Re: [Groff] Re: groff: radical re-implementation
Additional comments on my 'compromise' idea.
> One compromise is that:
> - to use UCS-4 for internal processing, not wchar_t.
> - a small part of input and output to be encoding-sensible.
A small part of the source code of Groff related to I/O
has to be encoding-sensible.
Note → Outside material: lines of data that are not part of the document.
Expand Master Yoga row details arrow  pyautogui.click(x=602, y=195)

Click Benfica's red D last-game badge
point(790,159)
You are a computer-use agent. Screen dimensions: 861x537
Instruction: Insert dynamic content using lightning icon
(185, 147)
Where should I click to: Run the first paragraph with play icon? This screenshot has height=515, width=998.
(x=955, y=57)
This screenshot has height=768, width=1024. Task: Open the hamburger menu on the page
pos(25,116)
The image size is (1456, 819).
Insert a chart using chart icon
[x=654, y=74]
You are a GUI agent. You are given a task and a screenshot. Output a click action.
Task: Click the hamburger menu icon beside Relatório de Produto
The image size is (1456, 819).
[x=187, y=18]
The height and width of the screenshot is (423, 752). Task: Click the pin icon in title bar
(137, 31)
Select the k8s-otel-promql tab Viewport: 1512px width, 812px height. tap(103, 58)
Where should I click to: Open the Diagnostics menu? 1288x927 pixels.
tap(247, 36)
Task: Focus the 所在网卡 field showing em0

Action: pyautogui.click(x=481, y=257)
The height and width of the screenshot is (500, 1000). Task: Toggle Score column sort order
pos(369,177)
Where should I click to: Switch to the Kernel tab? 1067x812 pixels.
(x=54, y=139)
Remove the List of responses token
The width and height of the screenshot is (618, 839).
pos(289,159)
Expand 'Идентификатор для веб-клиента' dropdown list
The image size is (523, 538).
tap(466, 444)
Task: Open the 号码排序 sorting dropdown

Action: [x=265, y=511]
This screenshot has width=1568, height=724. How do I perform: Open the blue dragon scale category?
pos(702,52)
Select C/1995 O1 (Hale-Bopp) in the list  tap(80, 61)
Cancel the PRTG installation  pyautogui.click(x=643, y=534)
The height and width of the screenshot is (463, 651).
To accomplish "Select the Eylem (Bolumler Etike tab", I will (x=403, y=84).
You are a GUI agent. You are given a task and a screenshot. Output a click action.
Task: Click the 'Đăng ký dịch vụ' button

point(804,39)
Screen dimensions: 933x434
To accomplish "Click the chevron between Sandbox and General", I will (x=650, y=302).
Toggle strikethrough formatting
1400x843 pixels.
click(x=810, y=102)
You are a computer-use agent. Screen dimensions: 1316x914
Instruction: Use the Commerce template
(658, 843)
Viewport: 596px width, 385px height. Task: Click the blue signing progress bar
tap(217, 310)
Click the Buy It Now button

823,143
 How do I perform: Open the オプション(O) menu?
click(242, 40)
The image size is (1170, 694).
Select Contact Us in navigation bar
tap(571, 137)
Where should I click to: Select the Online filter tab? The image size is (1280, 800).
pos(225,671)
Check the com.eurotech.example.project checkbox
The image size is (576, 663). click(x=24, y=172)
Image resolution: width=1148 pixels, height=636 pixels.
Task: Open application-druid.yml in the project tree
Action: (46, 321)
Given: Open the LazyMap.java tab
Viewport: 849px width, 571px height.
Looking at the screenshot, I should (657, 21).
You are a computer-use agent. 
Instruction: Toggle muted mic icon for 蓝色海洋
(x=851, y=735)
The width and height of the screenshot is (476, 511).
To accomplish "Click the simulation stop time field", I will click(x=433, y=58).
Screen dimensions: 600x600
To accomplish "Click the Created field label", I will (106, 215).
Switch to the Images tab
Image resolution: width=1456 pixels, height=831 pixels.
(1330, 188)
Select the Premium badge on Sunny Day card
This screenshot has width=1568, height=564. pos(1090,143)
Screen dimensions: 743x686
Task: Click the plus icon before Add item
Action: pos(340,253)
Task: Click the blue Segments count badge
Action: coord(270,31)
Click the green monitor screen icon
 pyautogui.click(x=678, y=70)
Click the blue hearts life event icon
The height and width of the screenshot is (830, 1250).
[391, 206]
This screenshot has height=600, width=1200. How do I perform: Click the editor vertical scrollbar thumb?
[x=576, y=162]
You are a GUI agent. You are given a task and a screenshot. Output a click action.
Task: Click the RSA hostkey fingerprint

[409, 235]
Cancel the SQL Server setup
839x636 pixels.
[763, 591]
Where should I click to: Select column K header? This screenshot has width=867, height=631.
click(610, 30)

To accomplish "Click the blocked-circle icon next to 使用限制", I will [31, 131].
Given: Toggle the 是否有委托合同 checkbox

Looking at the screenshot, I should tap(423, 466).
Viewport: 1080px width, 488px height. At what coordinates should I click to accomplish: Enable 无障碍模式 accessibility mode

This part can handle Latin-1,
EBCDIC, and UTF-8. Additionally, if Groff is compiled within
internationalized OS (i.e. setlocale(), iconv(), nl_langinfo(),
and so on are available), the part also has locale-sensible
The input routine outputs the contents with UCS-4 encoding.
The output routine inputs the contents with UCS-4 encoding.
Other almost part of the source code is written to handle UCS-4.
For example: typedef long ucs4_t; and substitute char with ucs4_t.
> - command options for encodings of input and output to be added.
For example, --input-encoding and --output-encoding.
> - a compile-time option I18N to be introduced.
Autoconf may be used for this purpose.
> - when I18N is off, default input is latin-1 and default output
> is also latin-1.
> - when I18N is on, default input and default output are sensible
> to LC_CTYPE locale.
> - Of course these default encodings can be overrided by command
Thus, valid encoding names for --input-encoding and --output-encoding
command options are:
- latin1, ascii, utf8, (ascii8) [compiled without I18N]
- latin1, ascii, utf8, (ascii8), and encodings supported by OS
[compiled with I18N]
> - Groff can be compiled with I18N off for systems without
> internationalization functions such as setlocale().
> - iconv(3) to be used for converting between input/output encodings
> and internal UCS-4 encoding, if available (I18N=true).
> - if I18N is false, conversion process to be hard-coded for
> Latin-1, EBCDIC, and UTF-8.
Tomohiro KUBOTA <firstname.lastname@example.org>